Ray Client + Dask on Ray?

Hello!

I am trying to use Dask on Ray, and Ray Client.

I am just wondering if this integration is supposed to work.

My code looks something like…


import ray
ray.util.connect("10.0.0.211:10001")  # replace with the appropriate host and port

import dask
from ray.util.dask import ray_dask_get

dask.config.set(scheduler=ray_dask_get)

func = lambda x, y: x + y
x = da.arange(8).reshape(2, 4).rechunk((1, 2))
y = da.arange(4).rechunk(2)
da.map_overlap(func, x, y, depth=1).compute(scheduler=ray_dask_get)

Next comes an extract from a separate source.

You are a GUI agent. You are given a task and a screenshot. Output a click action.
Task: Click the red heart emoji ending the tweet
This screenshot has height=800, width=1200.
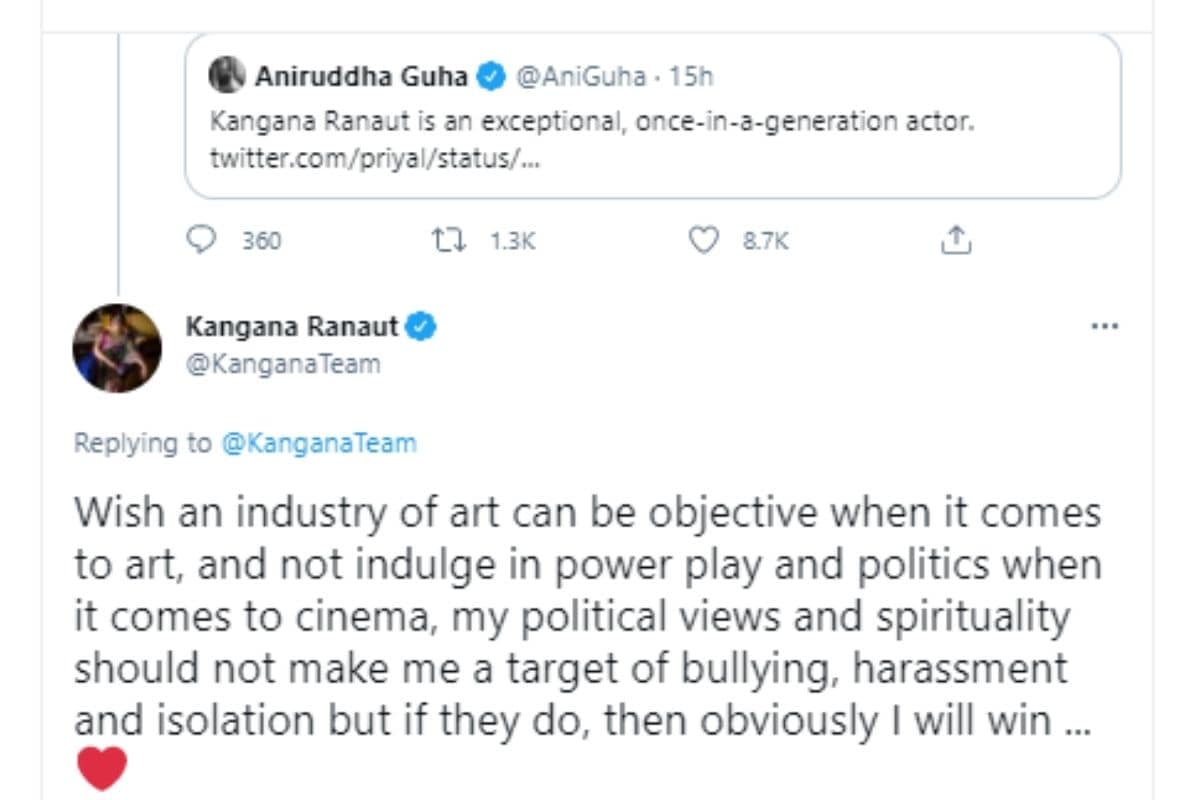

Above compute call fails with something like …


(pid=15372, ip=10.0.220.22) 2021-04-20 00:50:27,696	ERROR worker.py:77 -- Unhandled error (suppress with RAY_IGNORE_UNHANDLED_ERRORS=1): ray::dask:('rechunk-split-rechunk-merge-b732b7c02930dfce2158436c45af0891', 0) (pid=15372, ip=10.0.220.22)
(pid=15372, ip=10.0.220.22)   File "python/ray/_raylet.pyx", line 501, in ray._raylet.execute_task
(pid=15372, ip=10.0.220.22)   File "/home/ec2-user/anaconda3/envs/miami_ml_base/lib/python3.7/site-packages/ray/util/dask/scheduler.py", line 346, in dask_task_wrapper
(pid=15372, ip=10.0.220.22) TypeError: 'ray._raylet.ObjectRef' object is not subscriptable

....


(pid=15372, ip=10.0.220.22)   File "python/ray/_raylet.pyx", line 501, in ray._raylet.execute_task
(pid=15372, ip=10.0.220.22)   File "/home/ec2-user/anaconda3/envs/miami_ml_base/lib/python3.7/site-packages/ray/util/dask/scheduler.py", line 346, in dask_task_wrapper
(pid=15372, ip=10.0.220.22)   File "/opt/amazon/lib/python3.7/site-packages/dask/array/core.py", line 4409, in concatenate3
(pid=15372, ip=10.0.220.22)     chunks = chunks_from_arrays(arrays)
(pid=15372, ip=10.0.220.22)   File "/opt/amazon/lib/python3.7/site-packages/dask/array/core.py", line 4180, in chunks_from_arrays
(pid=15372, ip=10.0.220.22)     result.append(tuple([shape(deepfirst(a))[dim] for a in arrays]))
(pid=15372, ip=10.0.220.22)   File "/opt/amazon/lib/python3.7/site-packages/dask/array/core.py", line 4180, in <listcomp>
(pid=15372, ip=10.0.220.22)     result.append(tuple([shape(deepfirst(a))[dim] for a in arrays]))
(pid=15372, ip=10.0.220.22) IndexError: tuple index out of range

cc @Clark_Zinzow Is this the known issue?

1 Like

@sangcho @jennakwon06 This is a known issue and should be fixed in latest master. @jennakwon06 I’m assuming that this is occurring with Ray 1.2 and not the latest master wheel?

1 Like

Also @sangcho this is the fix that we decided not to pick up for the 1.3 release, so this will continue to be broken until the 1.4 release.

I am using this wheel: pip install -U https://ray-wheels.s3-us-west-2.amazonaws.com/master/190ab40645a241974a87ebeb99e7989886347ba4/ray-2.0.0.dev0-cp37-cp37m-manylinux2014_x86_64.whl

@Clark_Zinzow Gotcha. To confirm - I can expect this to work if I use the latest commit on this 2.0.0 wheel, right?

@jennakwon06 That should be the case! Definitely let us know if it still doesn’t work.